*** Block opens ***

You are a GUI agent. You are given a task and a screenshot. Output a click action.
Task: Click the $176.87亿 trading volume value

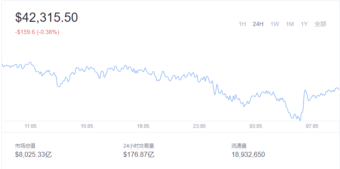click(x=139, y=154)
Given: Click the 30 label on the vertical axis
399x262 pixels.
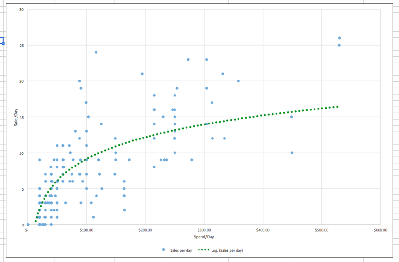Looking at the screenshot, I should (x=21, y=9).
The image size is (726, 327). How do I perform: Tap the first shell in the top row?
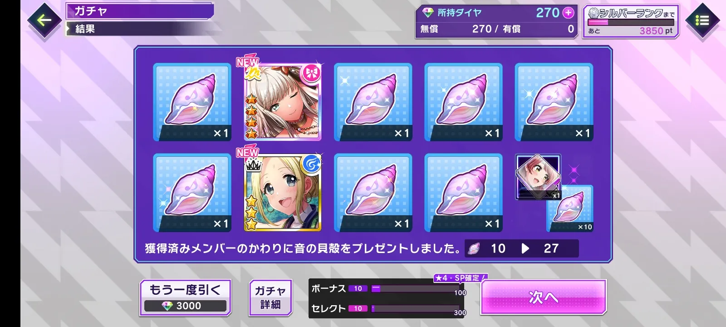point(192,102)
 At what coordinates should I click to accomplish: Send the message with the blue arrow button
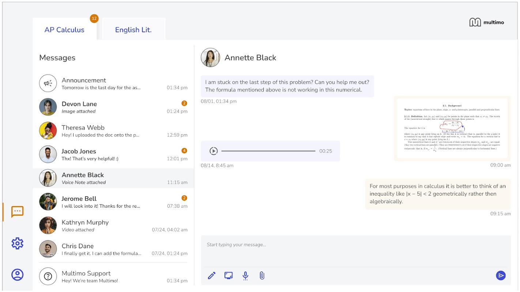coord(501,276)
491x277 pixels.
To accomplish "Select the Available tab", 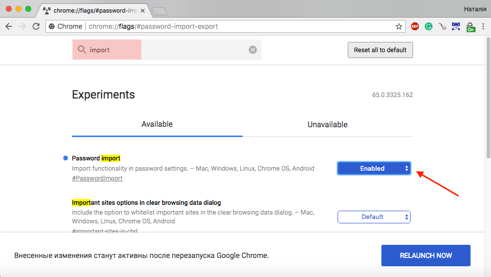I will click(157, 124).

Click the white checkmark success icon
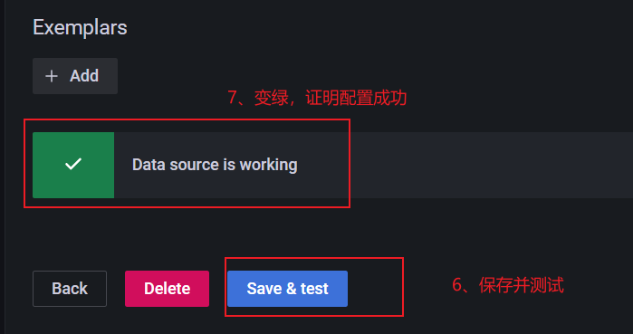pos(73,164)
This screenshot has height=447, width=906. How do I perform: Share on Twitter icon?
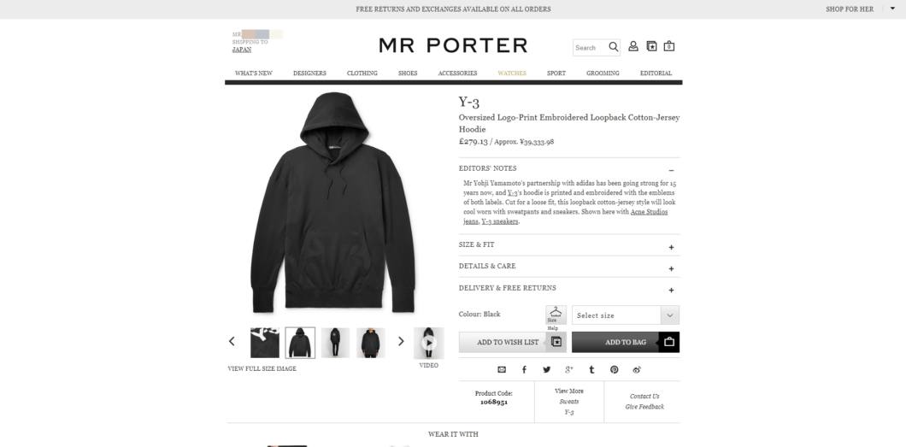[547, 369]
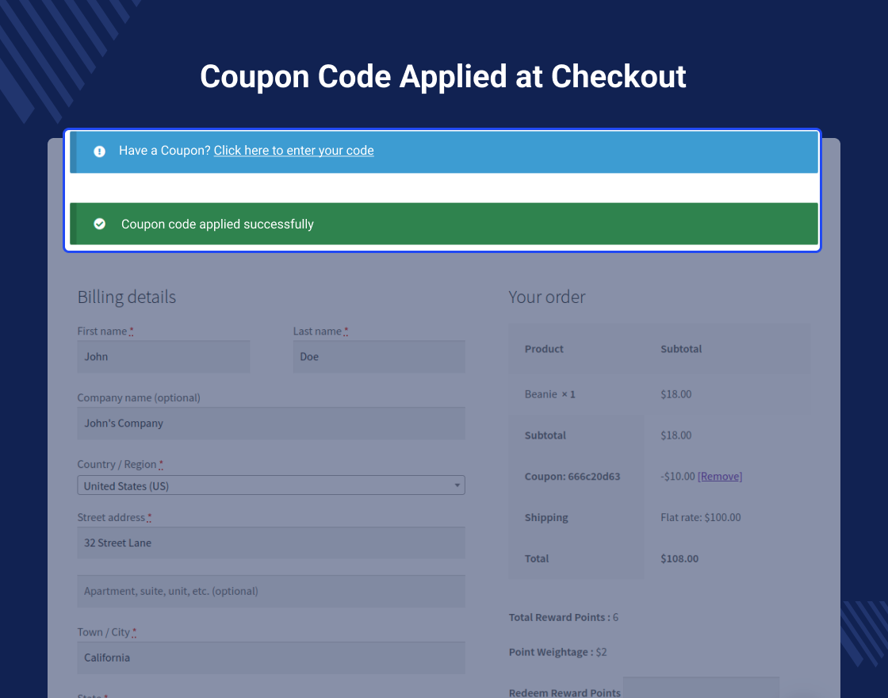The width and height of the screenshot is (888, 698).
Task: Click the 'Coupon code applied successfully' message
Action: [x=217, y=224]
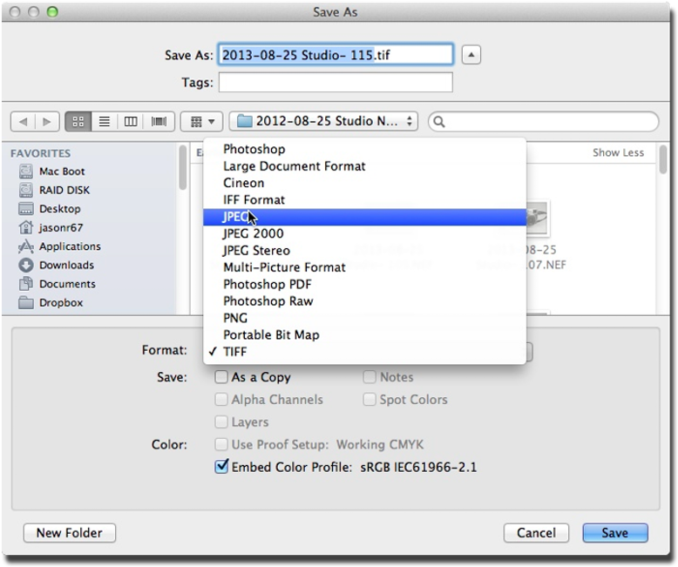Switch to column view mode
The image size is (678, 567).
point(132,122)
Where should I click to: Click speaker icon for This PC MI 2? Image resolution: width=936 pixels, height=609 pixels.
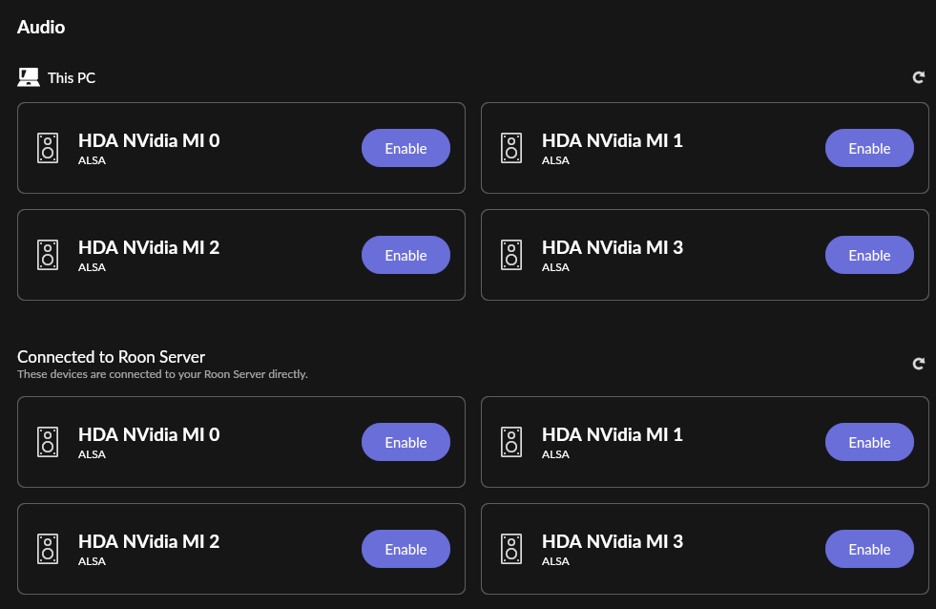coord(48,255)
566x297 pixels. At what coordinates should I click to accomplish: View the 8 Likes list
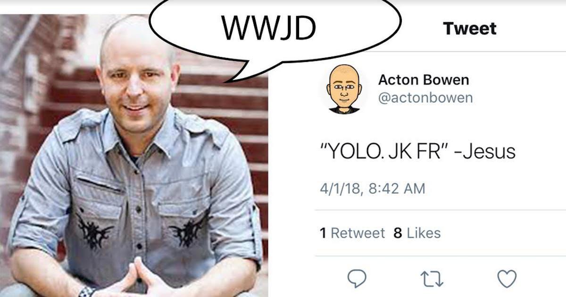pyautogui.click(x=417, y=233)
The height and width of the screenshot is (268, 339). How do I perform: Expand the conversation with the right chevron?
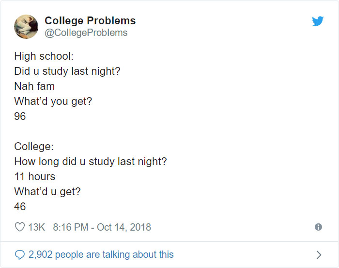pyautogui.click(x=318, y=254)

*** Block closes ***

What you write must match, line for line, the lines from the one with "566x297 pixels. At" through the last line of the data above, minus the pictures.

-- Your response --
566x297 pixels. At what coordinates should I click to accomplish: View the 8 Likes list
pyautogui.click(x=417, y=233)
The height and width of the screenshot is (268, 339). How do I perform: Expand the conversation with the right chevron?
pyautogui.click(x=318, y=254)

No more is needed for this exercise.